There are a wide range of other AI applications in use in the contact centre today. AI can be working in the background of a customer interaction to gather relevant information and present it to the agent to help resolve the customer’s query quickly and efficiently. Real Time Speech Analytics can be used to effectively perform the role of the personal assistant to the agent. The solution analyses agent and customer speech to provide live feedback to agents, team leaders and quality assurance teams about what is being said and how it is being said. It monitors script adherence, speech clarity and even stress levels, all while the call is in progress.

 We also expect to see off-the-shelf bots being used increasingly over time, to automate very specific tasks, such as password changes. In this vein, industry specialists will develop bots specific to and for their vertical – developing specific solutions to match the needs of the housing sector or for financial services applications, for example.

 Sounding a Note of Caution

 The capability of the kind of technology we have referenced above is advancing all the time and, in line with that, there is a growing recognition that AI can add great value to an organisation’s customer service efforts. but it can never be the whole answer across the customer service industry generally. A low cost airline may want to automate almost all of its processes but a retailer offering a high level of premium service will certainly want to continue to use human service as a key part of its value proposition and differentiation.

 There are a wide range of considerations businesses also need to take account of if they want to ensure they get their AI implementation right. First and foremost, they need to take their staff with them as they move to more advanced automation. Before any organisation deploys AI, it is worth considering that one of the biggest risk factors in any IT implementation, system upgrade or system change are the human users of that system.

 If the business does not communicate in an open, honest, transparent way how this technology is going to benefit them, it will find resistance. It needs to get people involved in the process: ensure it can test out the technology in a safe, sandbox environment and make sure certain people are comfortable with it, before it even starts rolling the technology out.  It is critical also that any AI tool brought into the contact centre has a defined business goal. Automation should never be implemented for its own sake. In light of this, it is important to give bots a job description. Humans work far better, when they have clear targets and defined goals. AI is the same.

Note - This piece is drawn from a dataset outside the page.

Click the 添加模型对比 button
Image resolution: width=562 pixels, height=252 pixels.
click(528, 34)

 Businesses need to give their AI-driven technology a defined goal. They also need to measure the performance of their robots on delivering against these targets and focus on making improvements.  In short, businesses need to start treating their automation systems and chatbots like human agents; train and support them and regularly monitor their progress to drive continuous improvement.

 It is also important to note here that good knowledge management is key to good AI. Just like a human, a robot needs to have access to relevant knowledge and information to do their best job. Businesses need to ensure that when a question is answered in the contact centre, that knowledge is captured and delivered into the Knowledge Management System (KMS) to allow bots and human agents to feed off it.

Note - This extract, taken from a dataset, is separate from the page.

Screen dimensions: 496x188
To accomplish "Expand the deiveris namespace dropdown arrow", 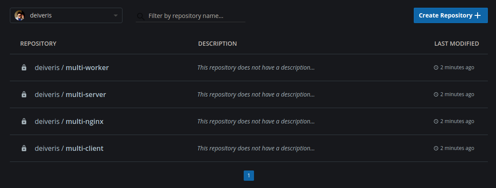I will (x=116, y=15).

 After all, how can AI  be used to make decisions when it does not actually know anything? It can learn but it needs relevant data to do that. That is why it is so important for businesses to have processes and procedures in place that enable them to feed accurate data and intelligence into the KMS.

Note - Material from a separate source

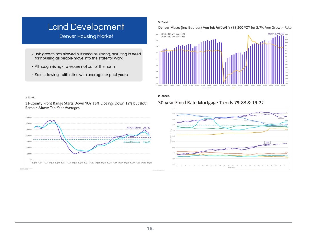This screenshot has width=309, height=239.
Task: Click the Zonda logo above the job growth chart
Action: (x=164, y=22)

 Striking the Right Balance

 Today, it is clear that the use of advanced automation and AI technologies in the contact centre is growing all the time – and there are a wide range of ways in which these tools can be used to enhance customer service.

 It is, however, also encouraging to note that even among organisations, we are also seeing growing awareness that these technologies can never form the basis of a one-size-fits-all or plug-and-play scenario. Businesses are becoming more aware that thought and effort needs to go in to ensure these technologies can proactively support enhanced customer engagement and drive a better customer experience for organisations today.